◆ Raw data
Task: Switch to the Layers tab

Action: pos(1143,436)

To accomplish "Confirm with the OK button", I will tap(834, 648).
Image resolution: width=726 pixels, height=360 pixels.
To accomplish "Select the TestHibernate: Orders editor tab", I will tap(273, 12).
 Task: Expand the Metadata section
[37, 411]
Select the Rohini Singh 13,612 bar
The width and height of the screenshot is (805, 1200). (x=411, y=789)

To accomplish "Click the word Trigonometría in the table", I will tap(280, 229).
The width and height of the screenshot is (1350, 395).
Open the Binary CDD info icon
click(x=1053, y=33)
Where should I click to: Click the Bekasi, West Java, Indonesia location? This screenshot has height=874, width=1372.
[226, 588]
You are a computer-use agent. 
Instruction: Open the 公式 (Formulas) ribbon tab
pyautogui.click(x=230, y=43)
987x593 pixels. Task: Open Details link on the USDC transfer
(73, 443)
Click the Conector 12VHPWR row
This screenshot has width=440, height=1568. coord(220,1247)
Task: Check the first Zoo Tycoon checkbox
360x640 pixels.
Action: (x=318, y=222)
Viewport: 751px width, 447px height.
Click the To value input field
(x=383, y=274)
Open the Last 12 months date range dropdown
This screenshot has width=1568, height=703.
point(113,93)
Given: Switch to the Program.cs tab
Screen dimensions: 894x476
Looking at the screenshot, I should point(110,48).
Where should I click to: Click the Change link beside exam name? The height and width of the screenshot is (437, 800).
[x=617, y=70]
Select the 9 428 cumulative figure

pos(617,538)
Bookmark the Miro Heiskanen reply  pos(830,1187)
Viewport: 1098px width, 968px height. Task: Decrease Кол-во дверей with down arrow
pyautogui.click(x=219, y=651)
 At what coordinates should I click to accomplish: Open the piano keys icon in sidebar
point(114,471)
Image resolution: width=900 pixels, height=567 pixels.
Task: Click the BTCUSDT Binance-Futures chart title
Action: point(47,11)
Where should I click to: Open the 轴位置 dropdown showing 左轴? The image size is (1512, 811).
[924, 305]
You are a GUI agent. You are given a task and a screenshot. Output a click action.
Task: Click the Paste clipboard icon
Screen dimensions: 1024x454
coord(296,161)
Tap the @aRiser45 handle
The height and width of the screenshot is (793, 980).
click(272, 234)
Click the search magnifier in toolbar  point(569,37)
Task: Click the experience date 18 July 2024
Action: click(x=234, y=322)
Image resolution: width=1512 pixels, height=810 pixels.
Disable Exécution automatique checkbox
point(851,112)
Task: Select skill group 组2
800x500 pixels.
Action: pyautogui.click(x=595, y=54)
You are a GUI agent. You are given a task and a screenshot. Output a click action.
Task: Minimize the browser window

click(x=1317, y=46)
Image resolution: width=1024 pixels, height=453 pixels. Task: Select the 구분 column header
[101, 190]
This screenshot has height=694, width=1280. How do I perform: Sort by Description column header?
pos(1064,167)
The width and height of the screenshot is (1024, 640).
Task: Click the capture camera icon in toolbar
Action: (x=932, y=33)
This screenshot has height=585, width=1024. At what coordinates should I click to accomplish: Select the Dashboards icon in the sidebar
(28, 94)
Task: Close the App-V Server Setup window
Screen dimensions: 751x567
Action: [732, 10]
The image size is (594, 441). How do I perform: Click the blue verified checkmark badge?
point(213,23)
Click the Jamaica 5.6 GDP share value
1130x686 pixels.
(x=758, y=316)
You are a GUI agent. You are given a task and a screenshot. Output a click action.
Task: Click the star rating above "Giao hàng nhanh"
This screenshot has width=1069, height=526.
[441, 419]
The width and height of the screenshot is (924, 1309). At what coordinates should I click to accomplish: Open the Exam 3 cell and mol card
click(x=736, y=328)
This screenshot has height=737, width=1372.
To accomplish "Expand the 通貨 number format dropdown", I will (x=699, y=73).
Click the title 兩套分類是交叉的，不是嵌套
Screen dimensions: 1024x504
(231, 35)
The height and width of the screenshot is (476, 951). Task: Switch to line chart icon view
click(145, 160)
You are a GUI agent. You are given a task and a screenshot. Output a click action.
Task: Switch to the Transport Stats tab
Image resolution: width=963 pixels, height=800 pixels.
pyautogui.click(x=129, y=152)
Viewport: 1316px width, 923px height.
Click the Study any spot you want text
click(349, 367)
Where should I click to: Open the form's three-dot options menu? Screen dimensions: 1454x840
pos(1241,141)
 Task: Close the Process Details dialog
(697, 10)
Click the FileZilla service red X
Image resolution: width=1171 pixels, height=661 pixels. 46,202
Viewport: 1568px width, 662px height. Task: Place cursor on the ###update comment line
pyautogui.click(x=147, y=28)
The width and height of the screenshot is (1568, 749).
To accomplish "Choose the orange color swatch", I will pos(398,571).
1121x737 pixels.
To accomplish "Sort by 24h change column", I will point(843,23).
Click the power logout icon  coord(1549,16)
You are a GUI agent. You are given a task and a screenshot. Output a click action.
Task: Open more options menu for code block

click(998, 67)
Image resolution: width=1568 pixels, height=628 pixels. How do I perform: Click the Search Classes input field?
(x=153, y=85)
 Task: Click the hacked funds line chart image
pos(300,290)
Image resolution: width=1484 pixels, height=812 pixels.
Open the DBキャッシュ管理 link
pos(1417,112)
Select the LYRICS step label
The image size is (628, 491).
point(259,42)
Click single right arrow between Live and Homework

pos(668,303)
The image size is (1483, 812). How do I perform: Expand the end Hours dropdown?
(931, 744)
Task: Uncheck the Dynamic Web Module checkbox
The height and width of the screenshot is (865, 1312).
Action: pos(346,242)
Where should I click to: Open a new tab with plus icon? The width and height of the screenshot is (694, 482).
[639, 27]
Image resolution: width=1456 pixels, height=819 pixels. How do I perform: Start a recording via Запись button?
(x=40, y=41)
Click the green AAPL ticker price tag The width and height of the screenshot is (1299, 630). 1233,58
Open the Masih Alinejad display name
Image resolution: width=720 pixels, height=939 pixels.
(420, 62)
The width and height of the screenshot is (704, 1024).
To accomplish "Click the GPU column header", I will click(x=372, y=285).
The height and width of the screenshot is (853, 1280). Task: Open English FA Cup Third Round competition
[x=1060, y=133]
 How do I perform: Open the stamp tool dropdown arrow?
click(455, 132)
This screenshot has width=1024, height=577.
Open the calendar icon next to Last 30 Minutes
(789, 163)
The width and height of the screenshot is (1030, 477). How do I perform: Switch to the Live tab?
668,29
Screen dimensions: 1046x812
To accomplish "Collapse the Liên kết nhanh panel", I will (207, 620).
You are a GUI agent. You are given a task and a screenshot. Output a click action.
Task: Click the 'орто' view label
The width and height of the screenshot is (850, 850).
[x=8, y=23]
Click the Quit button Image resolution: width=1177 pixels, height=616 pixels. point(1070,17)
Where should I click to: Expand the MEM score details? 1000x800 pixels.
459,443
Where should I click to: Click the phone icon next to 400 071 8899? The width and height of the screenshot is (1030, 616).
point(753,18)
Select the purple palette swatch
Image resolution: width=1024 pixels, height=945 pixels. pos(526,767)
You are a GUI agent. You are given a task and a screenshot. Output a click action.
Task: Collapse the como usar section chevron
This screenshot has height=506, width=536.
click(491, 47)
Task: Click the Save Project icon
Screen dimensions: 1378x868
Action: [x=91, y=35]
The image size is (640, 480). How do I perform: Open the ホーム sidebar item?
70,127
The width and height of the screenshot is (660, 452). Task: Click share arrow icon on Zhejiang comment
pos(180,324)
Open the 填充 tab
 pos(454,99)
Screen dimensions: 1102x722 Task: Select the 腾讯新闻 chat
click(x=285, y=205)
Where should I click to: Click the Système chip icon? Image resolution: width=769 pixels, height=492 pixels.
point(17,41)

◆ Assignment
Only lines holding the word "nhanh" are wanted; list them all from the material.

◆ Written answer
Task: Click the star rating above "Giao hàng nhanh"
To accomplish "Collapse the Liên kết nhanh panel", I will (207, 620).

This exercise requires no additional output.